Stroke is the second leading cause of death and the highest contributor to disability worldwide, with ischemic stroke being the most common type. Currently, the only FDA-approved standard therapy for stroke is recombinant tissue plasminogen activator (rtPA). Research on the effectiveness of rtPA therapy indicates that it has a full recovery success rate of only 35%. Consequently, restorative therapies, including cell-based therapies using secretomes from mesenchymal stem cells (MSCs), are being developed for stroke treatment. In the pathophysiology of stroke, various internal cellular molecular cascades play a complex role. Examples of factors involved in these molecular cascades include Protein kinase B (AKT), which supports cell survivability, and Nuclear factor-kappa B (NF-kB), which activates inflammatory pathways.
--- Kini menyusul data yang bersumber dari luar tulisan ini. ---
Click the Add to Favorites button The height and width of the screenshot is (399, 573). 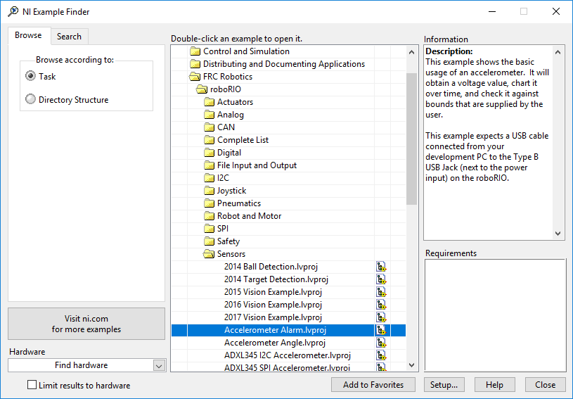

In this study, the gene expression profiles of these factors were investigated in MSCs derived from Macaca fascicularis, subjected to hypoxic preconditioning with 3% oxygen for 48 hours. The mRNA expression levels of these genes were analyzed using the RT-qPCR method. The results showed an increase in AKT1 protein mRNA expression and a decrease in NF-kB protein mRNA expression in hypoxia-preconditioned MSCs. These findings indicate the potential of hypoxia-preconditioned secretomes as restorative therapy, as evidenced by changes in gene expression profiles that promote cell survivability."